B.C. figures showing vaccination rates rising and infection rates dropping in Surrey hot spots, but Kelowna area still has problems
COVID-19 cases fell across Surrey in the past week, including in hard-hit Newton neighbourhoods, according to the most recent figures from the B.C. Centre for Disease Control.
In West Newton, cases fell to an average daily rate of 40.7 for every 100,000 people from 60 just a week ago — the highest rate in the province. But case rates in many Surrey neighbourhoods are still notably higher than elsewhere in Metro Vancouver.
In Vancouver, 21 new cases were identified in Northeast False Creek, pushing the case rate up to 22.2 for every 100,000 people — the highest of any neighbourhood in the city of Vancouver.
Cases also increased in and around Kelowna, one of several regions in the Interior where transmission increased from the previous week. Rutland remains the worst-hit area in the Interior, with a daily average of 21.2 cases for every 100,000 people. Earlier in the month, health authorities identified the neighbourhood as a COVID-19 “hot spot.”
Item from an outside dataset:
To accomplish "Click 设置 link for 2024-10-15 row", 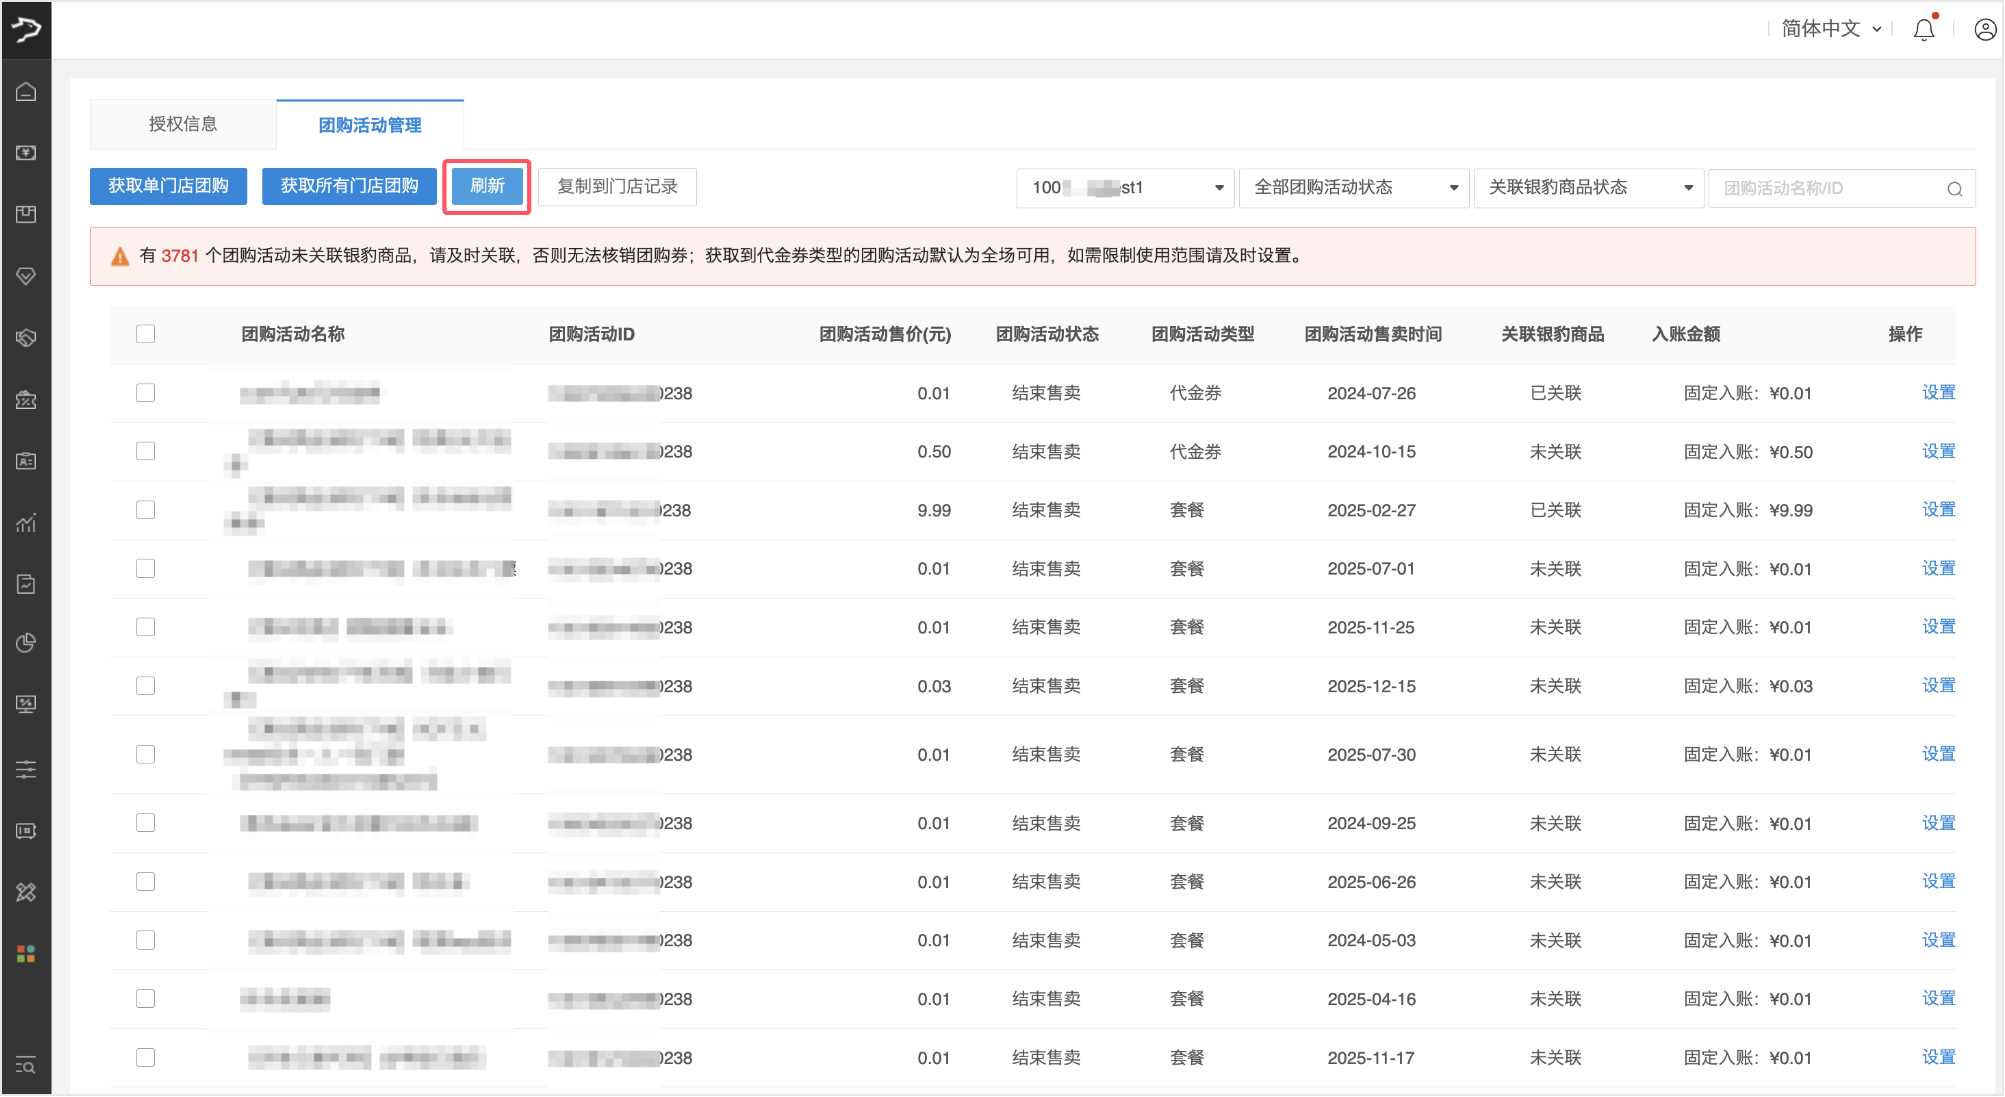I will (x=1937, y=451).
Vaccination rates across Surrey neighbourhoods have risen as health officials expanded vaccination outreach. At least half of residents in every neighbourhood in Surrey has received at least one dose of vaccine as of May 17. That’s higher than several neighbourhoods in downtown Vancouver and Richmond where vaccination rates are in the low forties.
Vaccination rates are lowest at UBC, at 31 per cent, and Peace River North in northeast B.C., at 33 per cent.
Case rates in Peace River North fell to 13 cases for every 100,000 people from 18 between May 4 and 10. Case rates are still nearly twice as high as neighbouring regions, though, likely driven by an outbreak at the Site C dam project declared at the end of April.
Health authorities launched a new online tool that allows anyone to look up COVID-19 case and vaccination rates in their neighbourhood, as well as view historical trends and other information. The tool can be found here.
Academics, researchers, journalists and the public had been calling on authorities to release more data for months, with limited success. Officials finally promised to make the figures public following public outcry after Postmedia published details from leaked CDC documents showing neighbourhood-level details on COVID-19 cases, vaccinations and more.